Stop favoring entitled athletes

Sexual assault cases punish athletes in sports world, not in real world

Content Warning: The content of this article includes a graphic retelling of a rape that occured in 2016.

If a male athlete is talented enough, athletics can lead to a life where he has almost no worries. If he makes it professionally, both him and his family are taken care of financially. Socially, all the parties are available if he wants to attend them and his allure as a talented athlete can be especially appealing to his peers. A sense of entitlement may develop along with all the attention that he receives while playing his sport.

This may have been the case for Tristen Wallace, a redshirt junior wide receiver for Prairie View A&M University in Prairie View, Texas. 

After a senior season as a quarterback at Desoto High School in 2015 in Texas, during which he threw for over 2,000 yards, ran for 1,500 and had 28 total touchdowns, Wallace was all set to be a member of the football team at the University of Oregon.

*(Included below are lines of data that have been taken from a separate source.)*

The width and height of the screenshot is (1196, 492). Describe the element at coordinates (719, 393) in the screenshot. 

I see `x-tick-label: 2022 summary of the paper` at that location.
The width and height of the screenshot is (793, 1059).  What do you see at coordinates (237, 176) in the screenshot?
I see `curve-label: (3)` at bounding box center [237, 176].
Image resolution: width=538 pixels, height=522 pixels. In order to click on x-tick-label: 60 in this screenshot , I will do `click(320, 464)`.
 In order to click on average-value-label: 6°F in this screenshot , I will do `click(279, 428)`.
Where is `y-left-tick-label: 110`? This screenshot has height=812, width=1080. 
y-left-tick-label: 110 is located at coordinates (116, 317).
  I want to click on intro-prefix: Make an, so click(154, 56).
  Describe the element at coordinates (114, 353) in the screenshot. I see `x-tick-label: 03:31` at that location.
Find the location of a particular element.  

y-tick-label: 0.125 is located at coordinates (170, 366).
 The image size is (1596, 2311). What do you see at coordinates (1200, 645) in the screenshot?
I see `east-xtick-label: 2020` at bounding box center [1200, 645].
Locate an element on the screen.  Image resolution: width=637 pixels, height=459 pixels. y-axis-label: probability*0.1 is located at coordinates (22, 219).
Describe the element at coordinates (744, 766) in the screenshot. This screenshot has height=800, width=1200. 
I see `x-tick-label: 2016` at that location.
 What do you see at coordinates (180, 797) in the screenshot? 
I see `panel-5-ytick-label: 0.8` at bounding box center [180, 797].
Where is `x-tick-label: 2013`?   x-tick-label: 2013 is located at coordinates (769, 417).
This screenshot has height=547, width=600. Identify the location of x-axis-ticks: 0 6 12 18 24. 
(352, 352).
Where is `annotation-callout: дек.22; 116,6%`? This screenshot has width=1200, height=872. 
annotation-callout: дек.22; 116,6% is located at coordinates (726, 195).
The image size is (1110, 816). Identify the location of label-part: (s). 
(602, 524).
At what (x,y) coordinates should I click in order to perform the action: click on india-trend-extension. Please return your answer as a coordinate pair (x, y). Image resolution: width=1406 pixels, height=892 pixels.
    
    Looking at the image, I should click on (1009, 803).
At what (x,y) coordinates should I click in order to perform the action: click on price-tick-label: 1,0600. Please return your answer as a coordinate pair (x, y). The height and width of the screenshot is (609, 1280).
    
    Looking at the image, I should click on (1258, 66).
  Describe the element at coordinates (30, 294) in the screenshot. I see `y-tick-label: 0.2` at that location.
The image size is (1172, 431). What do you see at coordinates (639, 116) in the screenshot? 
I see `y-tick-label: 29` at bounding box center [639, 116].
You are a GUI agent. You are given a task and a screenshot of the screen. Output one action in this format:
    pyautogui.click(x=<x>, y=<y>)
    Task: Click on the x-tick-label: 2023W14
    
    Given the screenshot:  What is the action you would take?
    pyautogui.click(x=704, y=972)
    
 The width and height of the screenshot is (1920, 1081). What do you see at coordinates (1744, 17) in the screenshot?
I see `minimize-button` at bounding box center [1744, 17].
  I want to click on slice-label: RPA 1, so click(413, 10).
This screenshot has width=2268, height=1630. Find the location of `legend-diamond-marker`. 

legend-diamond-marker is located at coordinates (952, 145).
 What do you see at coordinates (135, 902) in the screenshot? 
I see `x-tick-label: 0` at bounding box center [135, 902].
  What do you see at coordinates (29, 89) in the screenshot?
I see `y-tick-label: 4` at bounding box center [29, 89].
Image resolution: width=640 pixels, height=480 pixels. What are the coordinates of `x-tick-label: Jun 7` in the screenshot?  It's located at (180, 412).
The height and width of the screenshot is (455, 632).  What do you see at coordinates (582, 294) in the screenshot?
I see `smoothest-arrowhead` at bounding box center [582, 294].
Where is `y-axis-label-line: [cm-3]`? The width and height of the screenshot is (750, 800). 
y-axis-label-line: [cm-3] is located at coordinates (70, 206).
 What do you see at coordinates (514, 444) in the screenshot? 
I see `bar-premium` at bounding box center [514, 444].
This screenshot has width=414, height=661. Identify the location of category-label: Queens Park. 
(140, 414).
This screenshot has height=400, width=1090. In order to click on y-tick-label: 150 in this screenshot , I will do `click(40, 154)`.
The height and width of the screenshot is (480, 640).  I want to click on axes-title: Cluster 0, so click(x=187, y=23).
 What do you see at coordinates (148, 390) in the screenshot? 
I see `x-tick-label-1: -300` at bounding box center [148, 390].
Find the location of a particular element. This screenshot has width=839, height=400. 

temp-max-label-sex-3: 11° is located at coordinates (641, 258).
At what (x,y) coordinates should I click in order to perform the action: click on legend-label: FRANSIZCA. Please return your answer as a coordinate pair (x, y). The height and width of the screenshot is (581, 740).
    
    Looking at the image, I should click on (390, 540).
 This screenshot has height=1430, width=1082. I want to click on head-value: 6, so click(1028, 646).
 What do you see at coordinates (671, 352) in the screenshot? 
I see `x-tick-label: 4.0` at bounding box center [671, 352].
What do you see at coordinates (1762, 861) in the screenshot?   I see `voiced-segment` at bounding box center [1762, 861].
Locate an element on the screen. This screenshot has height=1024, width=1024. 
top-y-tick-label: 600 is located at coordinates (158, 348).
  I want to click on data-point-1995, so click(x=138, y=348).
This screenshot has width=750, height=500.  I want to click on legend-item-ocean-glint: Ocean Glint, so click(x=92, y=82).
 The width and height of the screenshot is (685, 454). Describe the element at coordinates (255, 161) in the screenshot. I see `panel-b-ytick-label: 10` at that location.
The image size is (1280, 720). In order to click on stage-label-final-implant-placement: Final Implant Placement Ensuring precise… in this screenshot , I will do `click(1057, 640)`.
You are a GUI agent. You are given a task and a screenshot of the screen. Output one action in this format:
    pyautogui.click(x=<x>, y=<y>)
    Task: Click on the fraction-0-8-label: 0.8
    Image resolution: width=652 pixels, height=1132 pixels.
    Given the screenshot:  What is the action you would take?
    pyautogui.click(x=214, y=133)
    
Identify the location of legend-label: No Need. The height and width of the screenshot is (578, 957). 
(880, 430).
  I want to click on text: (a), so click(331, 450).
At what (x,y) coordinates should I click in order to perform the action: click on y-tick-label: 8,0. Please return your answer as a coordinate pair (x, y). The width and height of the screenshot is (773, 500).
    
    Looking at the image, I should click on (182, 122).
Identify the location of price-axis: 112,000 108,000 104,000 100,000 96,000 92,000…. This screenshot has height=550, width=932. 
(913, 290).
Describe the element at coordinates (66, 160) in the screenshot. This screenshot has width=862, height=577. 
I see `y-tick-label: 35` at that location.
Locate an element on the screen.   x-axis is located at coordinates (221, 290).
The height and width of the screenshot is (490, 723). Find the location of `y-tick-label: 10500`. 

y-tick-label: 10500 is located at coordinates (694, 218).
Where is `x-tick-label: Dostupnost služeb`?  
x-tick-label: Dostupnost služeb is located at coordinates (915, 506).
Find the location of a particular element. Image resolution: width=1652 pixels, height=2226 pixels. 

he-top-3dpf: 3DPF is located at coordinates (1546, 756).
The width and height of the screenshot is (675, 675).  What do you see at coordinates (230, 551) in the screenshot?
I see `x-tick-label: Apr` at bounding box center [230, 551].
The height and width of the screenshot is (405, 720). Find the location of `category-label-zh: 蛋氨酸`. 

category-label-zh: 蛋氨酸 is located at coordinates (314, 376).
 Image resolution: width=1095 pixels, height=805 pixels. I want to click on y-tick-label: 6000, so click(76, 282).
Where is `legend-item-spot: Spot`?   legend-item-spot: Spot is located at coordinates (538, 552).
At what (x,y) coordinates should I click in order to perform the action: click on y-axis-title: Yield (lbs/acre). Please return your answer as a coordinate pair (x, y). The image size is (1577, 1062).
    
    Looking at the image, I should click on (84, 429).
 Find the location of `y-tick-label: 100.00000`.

For Blake McKay, attending the University of Oregon was not her first choice. But as she was offered a full tuition scholarship to attend the school and as a first generation college student, it was something she had to take advantage of.

On Sept. 11, 2016, McKay met Wallace after connecting on Instagram. He came over to her apartment that evening. That night, Wallace asked McKay if she was a virgin. She replied that she was, to which he said that he was going to “change that.”

The next night, they agreed to meet at Wallace’s apartment. As they were watching a movie, things heated up and the two began making out and removing their clothes.

“I looked over and he was putting on a condom,” McKay said in an email for The Falcon.

He asked her if she was ready to have sex, to which she said “No.” He then began to give her excuses as to why it would be okay, saying, “God wants this to happen, this is what he wants people to do” and “I won’t even pop your cherry, you’ll still be a virgin.”

McKay turned her back to him, attempting to avoid the conversation.

“He then put himself inside me, with his leg over my legs so I could not move or kick out of the situation,” McKay said. “I was screaming ‘no,’ telling him to stop because it hurt so bad, and that I wanted to wait. He kept penetrating me and I stopped yelling eventually because he wasn’t listening.”

Less than six months later, when the allegations became public, Wallace was expelled from the University of Oregon, but was not criminally charged. Wallace headed back to Texas, attending Trinity Valley Community College in Athens, where his play earned him a spot on the Prairie View A&M football team.

While some might think that Wallace going to a smaller school and getting out of the spotlight is a punishment for him, McKay feels differently. 

Prairie View A&M is a historically black university and, according to McKay, “black women are assaulted at higher rates, and they are silenced the most.” She thinks that because he is going to a smaller university, his past is more likely to remain in the dark.

In cases like this, the athlete often gets what they want. The year before, in 2015, Stanford swim and dive team member Brock Turner was convicted of raping a fellow student outside a fraternity house. Prosecutors argued that Turner should spend at least six years in jail.

Strangely, Judge Aaron Persky sentenced Turner to only six months in jail with three years probation, along with requiring Turner to register as a sex offender.

The judge said he made this decision because “a prison sentence would have a severe impact on him.”

Nothing was said about the impact it would have on the woman he raped.

Wallace’s actions have had a large impact on McKay’s life. McKay is still enrolled at the University of Oregon, studying to become a lawyer representing survivors of sexual violence. She is also currently working to change the sexual misconduct policies at the UO by serving as the Executive Director of the campus’ Organization Against Sexual Assault.

An earlier version of this story incorrectly quoted the student athlete handbook. The Falcon regrets the error.

 

Seattle Pacific’s Athletic Director, Jackson Stava, clarified the athletic department’s practices: “Every year we do specific sexual violence prevention meetings with each and every student athlete, our coaches and staff go through training on state, federal, institutional, and NCAA policies on sexual violence prevention, our department participated in NCAA and GNAC initiatives to promote prevention of sexual violence, and we provide numerous extra support services for anyone impacted by any form of sexual violence.  Furthermore we work very closely with the university Title IX officers and Student Life department to ensure that if any athlete is involved in any investigation that they are treated no differently than any other student, and we completely remove our department from the investigation and discipline process to ensure things are done appropriately.”

Being an athlete is a privilege and the response of student athletes to this privilege should be gratefulness, not entitlement. If entitlement is the prevailing feeling among student athletes, then let it be an entitlement to being well liked and noticed in public, not entitlement to another person’s body.